The event’s organizers made sure everyone’s journey was worth it. A rap performance by two special guests brought energy to the night and was the perfect way to meet these young people on their own turf.
“The performance by Father Pontifex and Yung PK was awesome! Their style of music was rap/hip-hop, and usually you don’t think of rap when listening to Christian music,” said Kylie Hutfles, a junior at Horton High School, and a member of St. Leo there.
“It was neat to listen to a different style while worshiping,” she continued. “Their music was fun, entertaining and everyone was rocking out all night long!”
“[The church] was meeting people on many different levels,” said Miller. “Kind of on a base level of music and rap, teens like that.”
“But then the invitation to go deeper into prayer and adoration was powerful,” she continued.
Eucharistic adoration with the archbishop was also a major highlight of this five-hour event.
“When [the archbishop] goes and does adoration with the Catholic schools in Kansas City, that’s such an incredible event,” said Bittner. “It was so cool for our kids to see that and be with him while we adored the Eucharist.”
For both Hutfles and Myers, adoration was the best part of the evening.
“This was my first time being at adoration with the archbishop, and it’s an experience I will always remember,” said Hutfles.
“During adoration, red and white cloaks run from the altar down to the front. You could go touch the cloaks while kneeling,” she continued. “It was an amazing moment I would love to do again.”
“Every time I have heard the archbishop’s homily, it always touches me,” said Myers. “He does such a great job explaining things and letting everyone understand about adoration and why we have the great opportunity.”

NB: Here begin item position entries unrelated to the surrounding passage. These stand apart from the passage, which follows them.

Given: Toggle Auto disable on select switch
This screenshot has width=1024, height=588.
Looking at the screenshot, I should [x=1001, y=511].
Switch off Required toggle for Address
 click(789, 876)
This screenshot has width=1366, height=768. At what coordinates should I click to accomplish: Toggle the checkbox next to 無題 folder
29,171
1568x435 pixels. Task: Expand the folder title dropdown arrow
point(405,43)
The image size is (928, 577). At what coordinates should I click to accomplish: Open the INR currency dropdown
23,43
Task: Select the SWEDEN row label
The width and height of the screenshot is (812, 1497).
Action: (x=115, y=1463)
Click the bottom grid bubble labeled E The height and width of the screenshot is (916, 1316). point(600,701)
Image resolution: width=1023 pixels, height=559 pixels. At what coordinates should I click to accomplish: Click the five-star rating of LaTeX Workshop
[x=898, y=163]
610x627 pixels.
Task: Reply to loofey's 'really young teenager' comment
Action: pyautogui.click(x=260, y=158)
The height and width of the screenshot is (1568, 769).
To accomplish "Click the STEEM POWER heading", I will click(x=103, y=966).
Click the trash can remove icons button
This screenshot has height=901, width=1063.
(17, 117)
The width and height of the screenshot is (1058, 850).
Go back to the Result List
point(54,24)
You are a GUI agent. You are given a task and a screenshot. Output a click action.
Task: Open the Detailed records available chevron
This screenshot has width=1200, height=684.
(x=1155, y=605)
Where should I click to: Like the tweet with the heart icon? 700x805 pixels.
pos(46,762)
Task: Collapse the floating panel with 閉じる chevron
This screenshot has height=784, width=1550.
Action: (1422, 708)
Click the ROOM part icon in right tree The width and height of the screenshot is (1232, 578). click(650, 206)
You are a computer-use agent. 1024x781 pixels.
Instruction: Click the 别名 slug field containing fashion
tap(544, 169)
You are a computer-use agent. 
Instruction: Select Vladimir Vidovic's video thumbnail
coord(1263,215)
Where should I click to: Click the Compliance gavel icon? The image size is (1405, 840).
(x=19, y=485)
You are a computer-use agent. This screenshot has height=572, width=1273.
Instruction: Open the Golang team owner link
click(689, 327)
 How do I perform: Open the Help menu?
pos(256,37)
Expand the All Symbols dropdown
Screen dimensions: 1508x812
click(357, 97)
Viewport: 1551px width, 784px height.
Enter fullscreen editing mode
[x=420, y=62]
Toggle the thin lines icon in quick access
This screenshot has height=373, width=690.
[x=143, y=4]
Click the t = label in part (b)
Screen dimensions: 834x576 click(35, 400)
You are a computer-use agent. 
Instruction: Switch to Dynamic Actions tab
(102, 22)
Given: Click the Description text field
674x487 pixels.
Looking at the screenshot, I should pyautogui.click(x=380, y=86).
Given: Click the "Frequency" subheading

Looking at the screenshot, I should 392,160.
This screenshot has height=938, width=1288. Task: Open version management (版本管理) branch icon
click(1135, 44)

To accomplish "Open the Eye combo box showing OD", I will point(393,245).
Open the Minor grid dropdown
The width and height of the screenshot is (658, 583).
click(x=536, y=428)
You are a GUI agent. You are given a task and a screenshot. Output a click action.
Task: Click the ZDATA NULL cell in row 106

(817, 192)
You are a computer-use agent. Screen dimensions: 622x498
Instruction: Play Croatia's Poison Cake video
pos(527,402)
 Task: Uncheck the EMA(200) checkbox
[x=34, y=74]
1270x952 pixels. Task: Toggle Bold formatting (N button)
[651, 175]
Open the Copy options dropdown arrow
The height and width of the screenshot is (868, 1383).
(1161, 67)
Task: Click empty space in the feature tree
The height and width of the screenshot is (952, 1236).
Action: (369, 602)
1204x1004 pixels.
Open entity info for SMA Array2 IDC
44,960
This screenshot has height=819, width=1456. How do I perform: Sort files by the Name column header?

After adoration, everyone was invited to ReachKCK for a reception with the opportunity to eat, hang out in the coffee shop and work on art projects.
Through this event, Miller hopes those who attended “feel a little bit more connected into the community of the church, that they came to know Jesus a little bit better.”
“They’re so appreciative of the chance,” said Bittner, “even on the bus. They got back at midnight, and that’s pretty hard to do. . . . So it is really building community among the people of the archdiocese, and the kids love it.”